Mike Huckabee and Fred Thompson have begun casting Republican rival Mitt Romney as a scion of the upper class, contrasting him with their more humble roots in hopes of undermining the richest candidate in a well-off group.
"Our founding fathers had a brilliant, really revolutionary idea that the people elected would not represent the elite, but would represent the ordinary," Huckabee, a former Arkansas governor, said at a debate in Iowa this week, a subtle poke at the former Massachusetts governor.
Thompson, a lawyer, actor and former senator from Tennessee, was more direct, saying: "My goal is to get into Mitt Romney's situation, where I don't have to worry about taxes anymore."
Romney, worth between $190 million and $250 million, took issue with that comment. But both presidential opponents already had planted the idea with Midwestern voters that Romney lives a life of wealth and privilege.
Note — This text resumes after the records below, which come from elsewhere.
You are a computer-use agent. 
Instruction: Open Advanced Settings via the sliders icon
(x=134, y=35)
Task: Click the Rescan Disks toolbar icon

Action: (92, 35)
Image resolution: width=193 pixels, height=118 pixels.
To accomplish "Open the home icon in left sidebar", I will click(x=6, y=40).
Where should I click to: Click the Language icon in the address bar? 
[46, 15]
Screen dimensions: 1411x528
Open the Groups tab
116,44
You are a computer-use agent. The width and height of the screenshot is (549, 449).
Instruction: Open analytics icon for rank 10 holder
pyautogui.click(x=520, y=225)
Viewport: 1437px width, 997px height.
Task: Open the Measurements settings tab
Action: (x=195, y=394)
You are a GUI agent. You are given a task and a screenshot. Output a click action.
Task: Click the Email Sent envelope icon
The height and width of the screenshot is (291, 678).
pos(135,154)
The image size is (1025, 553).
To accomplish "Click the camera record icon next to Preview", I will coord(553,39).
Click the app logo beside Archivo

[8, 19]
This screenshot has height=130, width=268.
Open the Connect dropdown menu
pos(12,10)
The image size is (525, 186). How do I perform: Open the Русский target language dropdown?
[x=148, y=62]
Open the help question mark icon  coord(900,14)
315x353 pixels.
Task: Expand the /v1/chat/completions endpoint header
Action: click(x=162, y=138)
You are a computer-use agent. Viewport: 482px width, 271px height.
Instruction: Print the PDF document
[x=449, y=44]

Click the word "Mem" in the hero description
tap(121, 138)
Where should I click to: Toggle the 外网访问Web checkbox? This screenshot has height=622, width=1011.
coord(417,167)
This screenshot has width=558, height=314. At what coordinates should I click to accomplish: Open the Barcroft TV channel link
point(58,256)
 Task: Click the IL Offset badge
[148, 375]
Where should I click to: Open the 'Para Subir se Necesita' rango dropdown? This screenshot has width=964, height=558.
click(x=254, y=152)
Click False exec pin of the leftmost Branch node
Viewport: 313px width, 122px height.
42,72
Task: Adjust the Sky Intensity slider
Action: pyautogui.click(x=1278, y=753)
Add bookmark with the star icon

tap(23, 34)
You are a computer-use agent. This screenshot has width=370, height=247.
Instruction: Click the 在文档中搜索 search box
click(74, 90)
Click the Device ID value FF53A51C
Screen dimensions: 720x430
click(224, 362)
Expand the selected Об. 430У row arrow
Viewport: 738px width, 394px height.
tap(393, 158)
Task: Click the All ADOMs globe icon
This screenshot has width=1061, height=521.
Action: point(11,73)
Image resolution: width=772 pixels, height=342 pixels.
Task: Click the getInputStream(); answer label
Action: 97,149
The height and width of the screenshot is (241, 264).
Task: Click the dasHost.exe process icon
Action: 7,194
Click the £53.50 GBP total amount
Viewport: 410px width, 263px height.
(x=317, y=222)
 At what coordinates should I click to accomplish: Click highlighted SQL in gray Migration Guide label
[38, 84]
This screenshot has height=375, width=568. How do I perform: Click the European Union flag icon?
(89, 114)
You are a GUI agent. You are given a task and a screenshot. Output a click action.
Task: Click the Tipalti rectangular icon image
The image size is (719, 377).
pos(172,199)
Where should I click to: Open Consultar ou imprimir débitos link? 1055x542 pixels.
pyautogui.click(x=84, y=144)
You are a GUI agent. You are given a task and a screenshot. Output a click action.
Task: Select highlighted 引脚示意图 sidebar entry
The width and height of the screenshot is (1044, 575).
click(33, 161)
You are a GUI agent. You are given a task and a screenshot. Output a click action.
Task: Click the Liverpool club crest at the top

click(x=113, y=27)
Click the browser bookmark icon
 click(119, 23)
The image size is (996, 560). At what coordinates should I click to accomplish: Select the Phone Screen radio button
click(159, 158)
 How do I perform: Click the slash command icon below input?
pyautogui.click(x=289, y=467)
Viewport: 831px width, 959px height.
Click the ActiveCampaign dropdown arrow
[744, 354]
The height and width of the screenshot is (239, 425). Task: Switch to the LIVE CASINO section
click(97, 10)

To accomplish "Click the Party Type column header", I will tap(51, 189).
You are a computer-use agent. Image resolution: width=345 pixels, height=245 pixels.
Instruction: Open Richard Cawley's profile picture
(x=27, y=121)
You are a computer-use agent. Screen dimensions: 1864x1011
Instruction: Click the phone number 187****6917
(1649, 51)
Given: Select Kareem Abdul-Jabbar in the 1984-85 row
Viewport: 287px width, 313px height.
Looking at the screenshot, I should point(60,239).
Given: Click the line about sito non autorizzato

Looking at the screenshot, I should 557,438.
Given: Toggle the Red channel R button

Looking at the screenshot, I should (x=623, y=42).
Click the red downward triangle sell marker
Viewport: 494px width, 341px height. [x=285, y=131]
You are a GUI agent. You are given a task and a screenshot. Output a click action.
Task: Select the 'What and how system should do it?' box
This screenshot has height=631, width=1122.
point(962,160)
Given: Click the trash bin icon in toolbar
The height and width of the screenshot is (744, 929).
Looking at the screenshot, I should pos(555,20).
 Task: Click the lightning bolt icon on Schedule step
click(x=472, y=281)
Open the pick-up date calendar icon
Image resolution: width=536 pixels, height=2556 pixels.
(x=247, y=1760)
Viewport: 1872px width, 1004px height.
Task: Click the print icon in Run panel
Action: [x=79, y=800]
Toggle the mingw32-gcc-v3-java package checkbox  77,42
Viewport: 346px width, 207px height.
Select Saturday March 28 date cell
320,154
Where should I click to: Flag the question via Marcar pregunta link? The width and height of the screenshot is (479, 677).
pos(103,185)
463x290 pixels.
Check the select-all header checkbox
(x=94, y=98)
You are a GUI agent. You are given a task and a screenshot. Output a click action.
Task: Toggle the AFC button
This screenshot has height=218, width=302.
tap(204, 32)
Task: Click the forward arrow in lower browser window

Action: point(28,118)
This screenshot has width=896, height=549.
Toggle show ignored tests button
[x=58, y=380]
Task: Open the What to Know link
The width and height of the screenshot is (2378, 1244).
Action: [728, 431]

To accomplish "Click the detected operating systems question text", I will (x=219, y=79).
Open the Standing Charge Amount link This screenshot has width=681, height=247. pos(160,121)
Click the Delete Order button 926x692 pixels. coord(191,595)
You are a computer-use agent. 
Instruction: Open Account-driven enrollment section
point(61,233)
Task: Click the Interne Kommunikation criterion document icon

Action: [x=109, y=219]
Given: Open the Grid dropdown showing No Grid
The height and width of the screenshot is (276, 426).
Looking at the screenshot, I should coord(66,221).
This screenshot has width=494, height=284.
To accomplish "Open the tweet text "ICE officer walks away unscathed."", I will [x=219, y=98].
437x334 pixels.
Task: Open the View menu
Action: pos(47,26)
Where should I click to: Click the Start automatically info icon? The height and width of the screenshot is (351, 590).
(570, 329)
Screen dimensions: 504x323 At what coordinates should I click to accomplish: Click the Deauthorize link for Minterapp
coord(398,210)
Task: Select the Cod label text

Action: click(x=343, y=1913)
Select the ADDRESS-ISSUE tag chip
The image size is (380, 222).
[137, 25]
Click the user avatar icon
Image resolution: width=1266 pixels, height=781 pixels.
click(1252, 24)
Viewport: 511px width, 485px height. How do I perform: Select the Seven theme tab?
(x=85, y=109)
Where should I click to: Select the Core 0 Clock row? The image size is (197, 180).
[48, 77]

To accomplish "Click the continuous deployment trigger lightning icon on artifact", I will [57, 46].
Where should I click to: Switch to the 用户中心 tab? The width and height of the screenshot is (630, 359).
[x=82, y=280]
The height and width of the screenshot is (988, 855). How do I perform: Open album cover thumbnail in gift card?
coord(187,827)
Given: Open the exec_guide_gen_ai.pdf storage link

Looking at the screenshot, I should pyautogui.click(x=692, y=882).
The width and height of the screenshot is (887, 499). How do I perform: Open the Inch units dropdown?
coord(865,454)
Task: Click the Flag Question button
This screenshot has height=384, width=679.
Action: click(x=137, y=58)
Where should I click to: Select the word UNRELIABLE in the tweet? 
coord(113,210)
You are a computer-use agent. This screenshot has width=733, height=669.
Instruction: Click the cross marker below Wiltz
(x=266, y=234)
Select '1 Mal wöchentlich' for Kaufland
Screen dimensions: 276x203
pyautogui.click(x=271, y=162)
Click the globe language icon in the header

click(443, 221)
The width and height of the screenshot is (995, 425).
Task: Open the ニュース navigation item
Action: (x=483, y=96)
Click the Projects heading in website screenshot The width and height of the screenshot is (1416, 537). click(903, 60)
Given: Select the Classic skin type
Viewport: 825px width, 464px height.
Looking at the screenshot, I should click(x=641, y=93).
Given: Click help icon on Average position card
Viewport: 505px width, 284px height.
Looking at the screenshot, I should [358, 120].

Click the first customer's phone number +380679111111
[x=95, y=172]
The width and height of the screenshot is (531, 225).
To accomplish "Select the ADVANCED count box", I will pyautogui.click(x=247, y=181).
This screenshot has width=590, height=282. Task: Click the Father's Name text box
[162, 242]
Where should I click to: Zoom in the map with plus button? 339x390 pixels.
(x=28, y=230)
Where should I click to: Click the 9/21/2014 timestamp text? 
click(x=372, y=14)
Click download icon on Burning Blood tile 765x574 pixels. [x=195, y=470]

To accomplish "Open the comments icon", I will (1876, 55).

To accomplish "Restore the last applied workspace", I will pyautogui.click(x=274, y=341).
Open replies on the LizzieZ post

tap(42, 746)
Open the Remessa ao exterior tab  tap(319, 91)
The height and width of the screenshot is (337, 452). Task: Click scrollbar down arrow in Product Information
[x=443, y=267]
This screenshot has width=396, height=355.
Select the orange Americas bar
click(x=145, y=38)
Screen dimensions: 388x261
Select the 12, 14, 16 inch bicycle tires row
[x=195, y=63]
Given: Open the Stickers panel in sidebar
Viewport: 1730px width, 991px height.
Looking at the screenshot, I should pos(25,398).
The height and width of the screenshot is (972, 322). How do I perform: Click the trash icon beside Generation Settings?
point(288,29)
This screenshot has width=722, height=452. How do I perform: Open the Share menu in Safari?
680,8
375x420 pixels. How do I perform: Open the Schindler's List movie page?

The populist pitches mark a shift for Huckabee and Thompson, two Southerners who, while starting their lives in families of modest means, now live comfortably, if not lavishly.
Both are playing the class card against Romney — essentially telling Iowans that unlike him, "I am one of you, and I will speak for you" — as polls show a competitive race just three weeks before the Jan. 3 caucuses that lead off the state-by-state GOP nominating fight.
Huckabee, a Southern Baptist preacher, has come from far behind the pack of candidates to seize the GOP lead in Iowa. Romney, the front-runner for months, is fiercely challenging him to gain ground back. Thompson trails both and is hoping to benefit from daily skirmishing between the two.
In Muscatine on Thursday, Romney dismissed the jabs from Huckabee and Thompson, saying he didn't believe voters choose their president based on "the pocket book" of a candidate.
"We've had great presidents of different economic status from the Bush family and the Reagan family and others. So I don't think an appeal to the differences in income is a successful political strategy," he told reporters.
Indeed, the class arguments may not hold much weight.
For starters, the country hasn't shied away from electing men born into wealth, such as Republican George W. Bush and Democrat John F. Kennedy. And neither Huckabee nor Thompson is struggling to make ends meet like many Americans.
Some polls suggest most people don't really resent the rich; they just want to join them.
However, two-thirds of people in a Gallup Poll in April said the distribution of money and wealth in the country is not fair, and only a third of people in a Gallup Poll in November 2006 said they'd be happier if they were rich.
Class warfare has marked the Democratic presidential race all year.
John Edwards — who goes home to a 28,000-square-foot North Carolina estate when he's not campaigning — complains about the lack of attention to the "two Americas" that separate the poor from the rich. Hillary Rodham Clinton — a senator and former first lady — says it's OK for her to accept lobbyist donations because it keeps her in touch with the issues of the working class.
The issue emerged in the Republican race during a debate Wednesday in Johnston, Iowa, near Des Moines.
Given the chance to make a 30-second statement, Huckabee said the president should not represent "a ruling class" but "a servant class."
"I can tell you that it's a long way from the little rent house I grew up in to this stage. I'm still in awe that this country would afford kids like me the opportunity to be a president. I'll try not to forget where I came from and where this country needs to go," he said.
The former Arkansas governor frequently spins the tale to voters of his cash-strapped upbringing in the little town of Hope, Ark. But he's hardly a pauper these days, and used a gift registry to help furnish his new home after leaving the governor's mansion where he lived for 10 years. He made nearly $75,000 as Arkansas governor plus a pension and also has brought in $300,000 in book sales, royalties and honoraria. He has between $331,000 and $815,000 in investments, and tens of thousands of dollars in savings and stocks.
Thompson made his tax-bracket remark as he answered a question about taxes.
In his Southern drawl, he always reminds voters of his early small-town boyhood in tiny Lawrenceburg, Tenn. However, during his eight years in the Senate, he made the rounds on Washington's exclusive party circuit, and he spent more then a decade in Hollywood circles while he starred in TV shows and big-screen films. He made millions as an actor and now lives in a Washington, D.C., suburb.
Unlike the two of them, Romney has a privileged pedigree, having grown up in tony Bloomfield Hills, Mich., as the son of a former governor and chairman of American Motors. After leaving home, Romney attended Harvard law and business schools, and quickly earned millions of dollars as a venture capitalist. He has three homes, a colonial in Belmont, Mass., that has a tennis court, a lakeside house in Wolfeboro, N.H., with a boat house and stables, and a wood-beamed ski house in Deer Valley, Utah.
He glosses over all that as he campaigns, mindful that much of the country probably can't relate.
Despite his background, Romney says his policies on immigration, spending, and health care could appeal to those in the middle class and below.
"I'm proud of the record that I have in making the difference in the lives of everyday Americans," he says.